Big-ticket robberies blamed on criminal network in Kingston
Glenroy Sinclair, Assignment Coordinator
The top brass of the Criminal Investigation Branch (CIB) believes that a Kingston-based criminal network is responsible for most of the big-ticket robberies that have taken place since January.
"There is a trend, which is suggesting that a group of persons may be behind some of these robberies," head of the CIB, Assistant Commissioner Ealan Powell, told The Gleaner yesterday afternoon.
The crime chief, who was responding to questions in relation to another major robbery which occurred yesterday, this time at the Tropical Plaza, on Constant Spring Road, St Andrew, stressed that the police now have several suspects under their microscope.
"We are focusing on one or two criminal gangs that could be involved in these robberies," argued Powell.
In yesterday's robbery, one of the senior investigators probing the incident disclosed that shortly after 11 a.m., four men and a woman, clad in ballistic vests, went to the jewellery story, posing as customers.
"They disarmed two security guards of their firearms, then held up the staff before making their escape with a large stash of jewellery," a member of the St Andrew Central CIB told The Gleaner.
Reports are that police investigators were reviewing footage from surveillance cameras in an attempt to establish the identity of the robbers.
combined take
Since January, the combined take from at least five robberies which occurred between a service station on Half-Way Tree Road and Dunrobin Avenue in St Andrew, where an armoured vehicle was held up, as well as the robbery of a jewellery store on King Street, downtown Kingston, and an incident on East Road, in which three security guards transporting $60 million were robbed by gunmen, has amounted to more than $88 million.

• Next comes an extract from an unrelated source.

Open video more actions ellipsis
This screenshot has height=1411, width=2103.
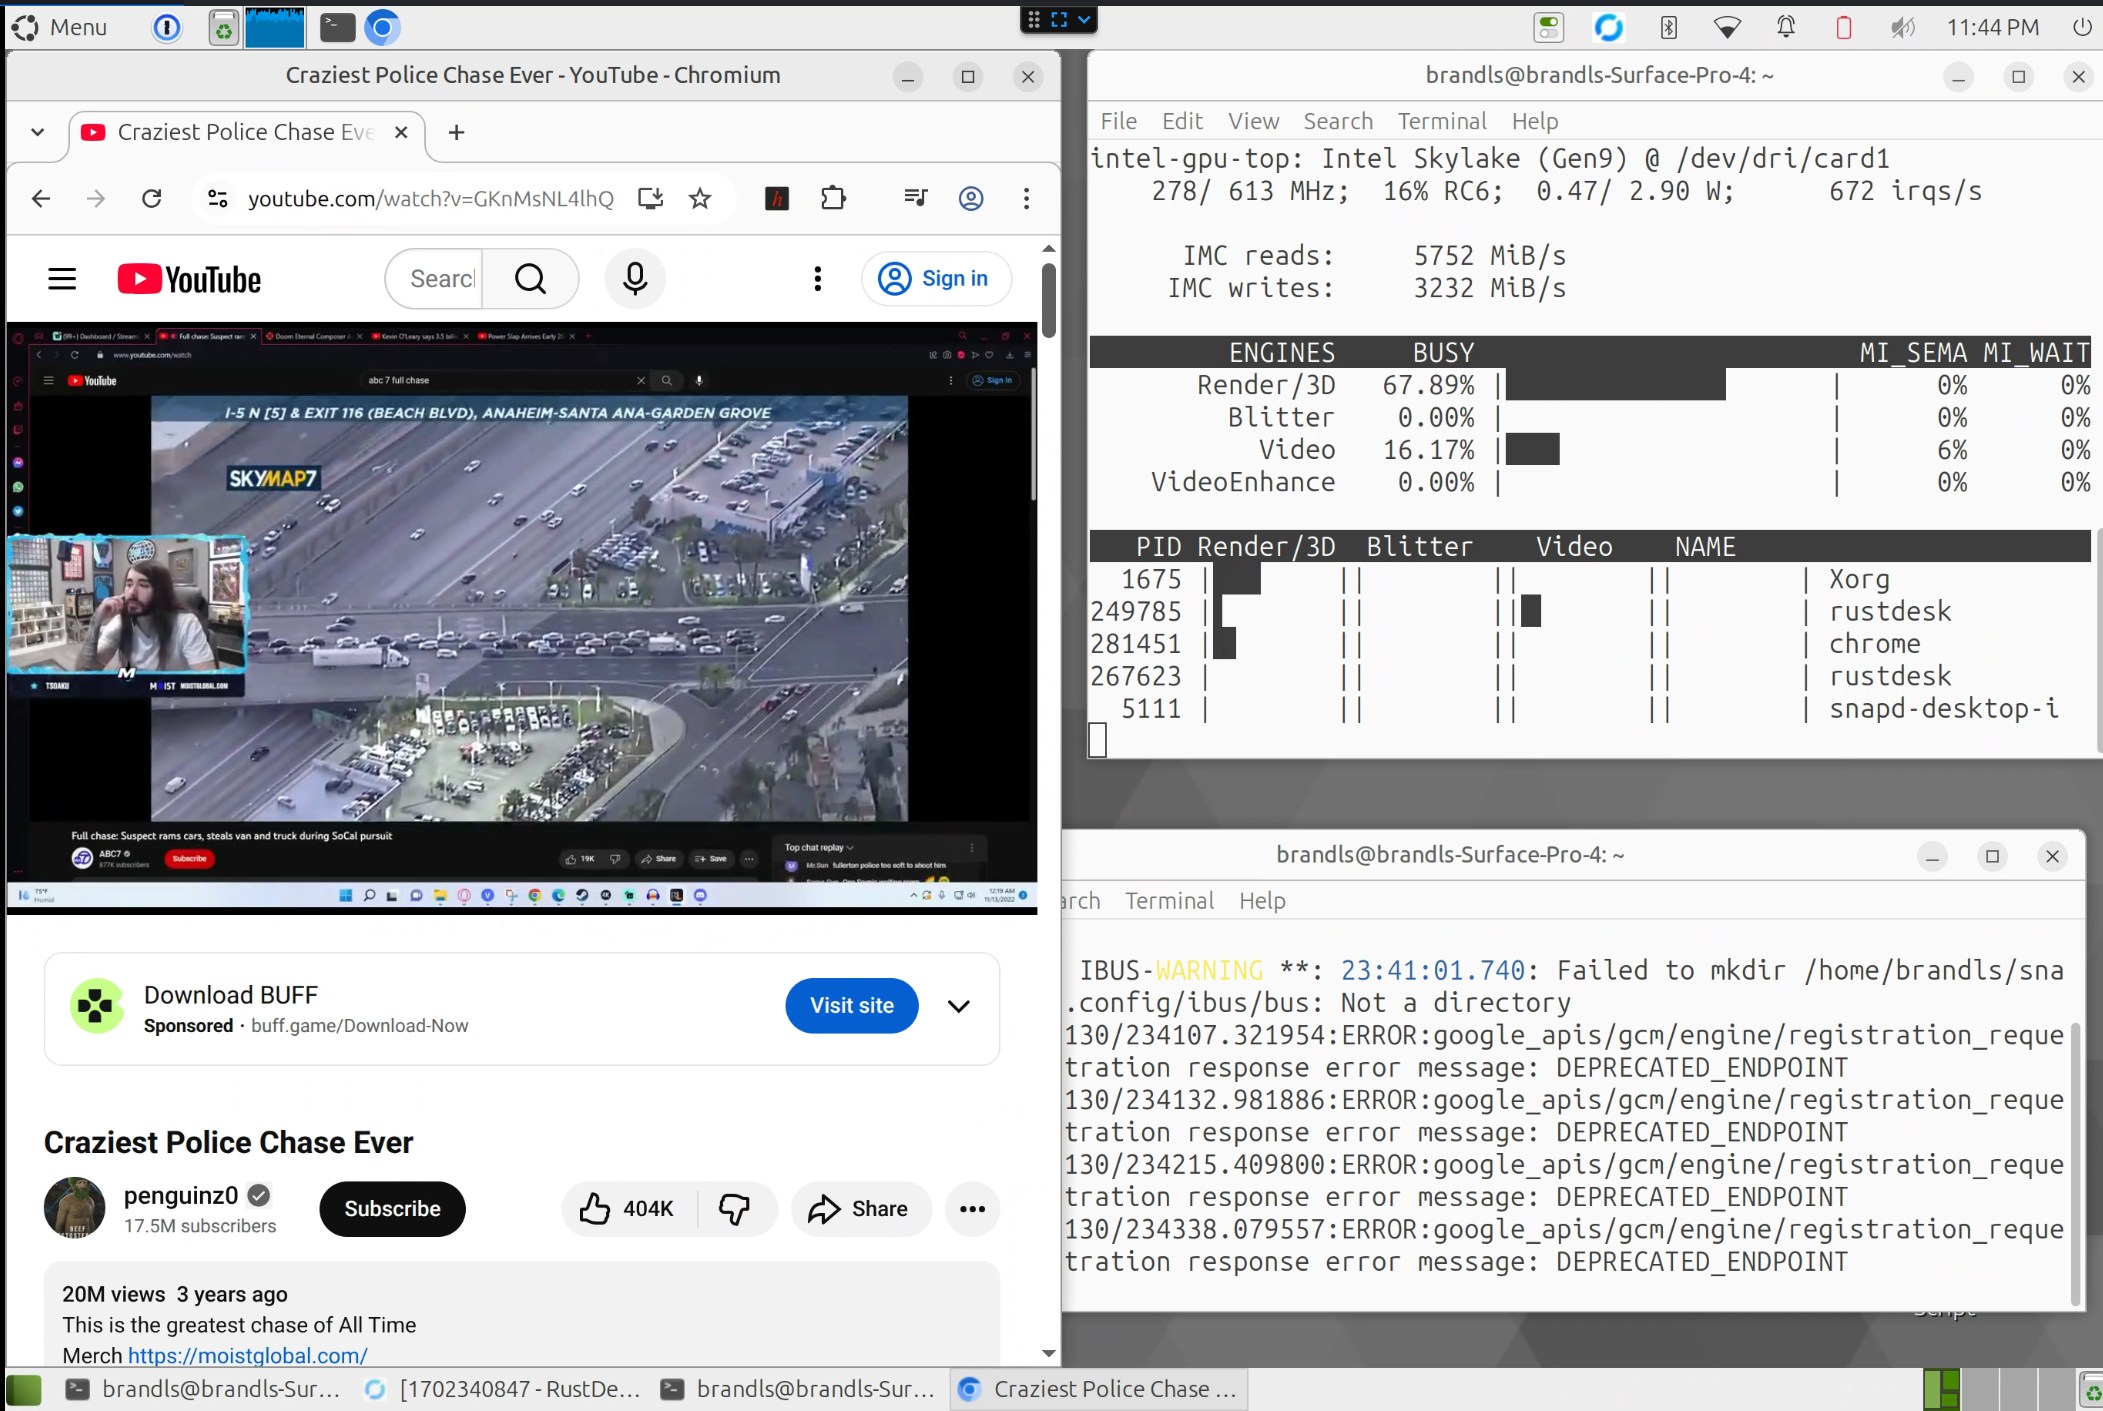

"Four persons have since been charged with the East Road robbery and we are looking for several others," said Powell.
The recent incidents have taken six years after former National Security Minister Dr Peter Phillips warned the society to brace for possible "big-ticket robberies" and increased attempts at extortion before crime begins to trend down.
Such developments, Phillips had explained, were likely consequences of the successful dismantling of narcotics-based criminal networks. He had suggested that the impact would have "generated a dynamic of conflict between the criminal groups ... as they seek to replace the income that has been lost".